As per Survey of Critically ill COVID-19 patients in Japan conducted by ECMOnet for COVID-19, COVID-19 cases on mechanical ventilator with/without ECMO has fluctuated between 150-200 over the past 2 weeks with upward trend. Likewise, the number of hospital admissions reveal a gradual increase nationally and locally especially in Tokyo, Aichi, Osaka and Hokkaido.
In summary, we have observed a gradual increase of confirmed cases since October 2020. Multifaceted interventions including early detection and response adapting cluster based-approach, implementation of infection control and prevention practices in medical facilities and nursing homes, enhanced self-protective rituals such as wearing masks, and requesting the public to avoid “avenues” of transmission such as nightlife industries will all be important. Above all, we continue to emphasize the importance of avoiding three Cs: 1) closed spaces with poor ventilation, 2) crowded spaces with many people, and 3) close contact, such as from intimate conversations, loud cheering, singing, or exercise within a short distance from others. In addition, it would be important to avoid 5 high risk situations (5Ds) identified through study of clusters over the past several months: 1) Dinner and other gatherings with alcohol, 2) Drinking and eating in large groups (>4) or long time, 3) Dialogues & conversations without masks, 4) Dorms, shared bathrooms, etc. – cohabitating in small spaces, and 5) Dressing rooms and break rooms where people relax. Such interventions need to be continued as it can help to reduce the number of severe cases and deaths to preserve medical resources. We have also seen new forms of clusters, and, we will continue to elaborate the interventions specific to those clusters as well. Attempting to maintain a balance between keeping transmission at bay while allowing life and economic activities to carry on more “normally” is crucial. The experts and policy makers are expected to share the policy decision-making processes with the public for more inclusivity and transparency.

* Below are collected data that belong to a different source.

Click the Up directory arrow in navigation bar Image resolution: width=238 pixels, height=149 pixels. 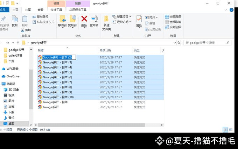(18, 43)
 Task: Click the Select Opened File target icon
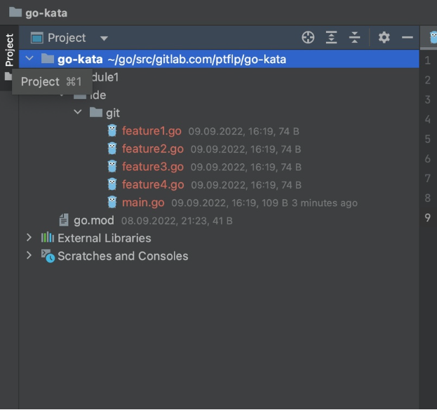coord(308,38)
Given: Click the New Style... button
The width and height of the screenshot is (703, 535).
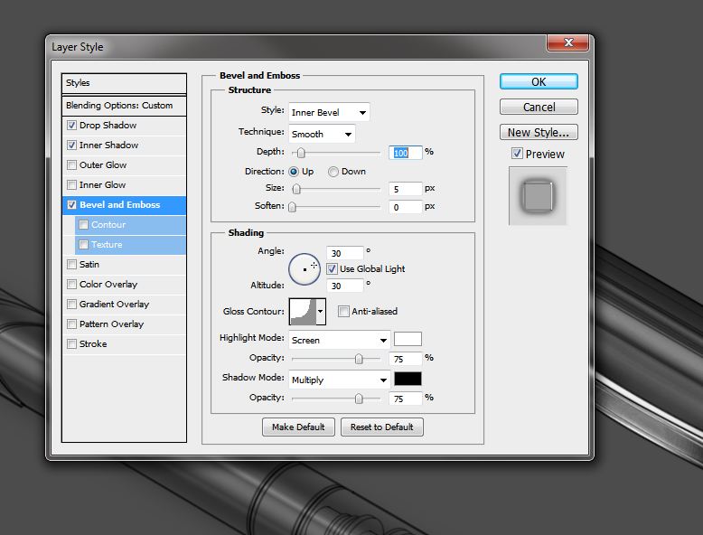Looking at the screenshot, I should tap(539, 133).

Case data are collected from publicly available data including press releases of local jurisdictions, prefectural governments, media, and Ministry of Health, Laboure, and Welfare (MHLW). The data of death was collected from both MHLW and Yomiuri Shinbun websites. We excluded passengers and crewmembers infected on the Diamond Princess; cases detected among Japanese citizens and their relatives on charter flights from Wuhan City, China between January 2020 and February 2020; cases found at quarantine stations; and passengers and crewmembers infected on the Cost Atlantica in Nagasaki prefecture. Furthermore, when a case shows the multiple positive COVID-19 testing results, we count this as one.
Collected data are saved in a repository and reformulated to the interactive web-based dashboard. The values used in the dashboard are subject to change without notification as data cleaning is underway.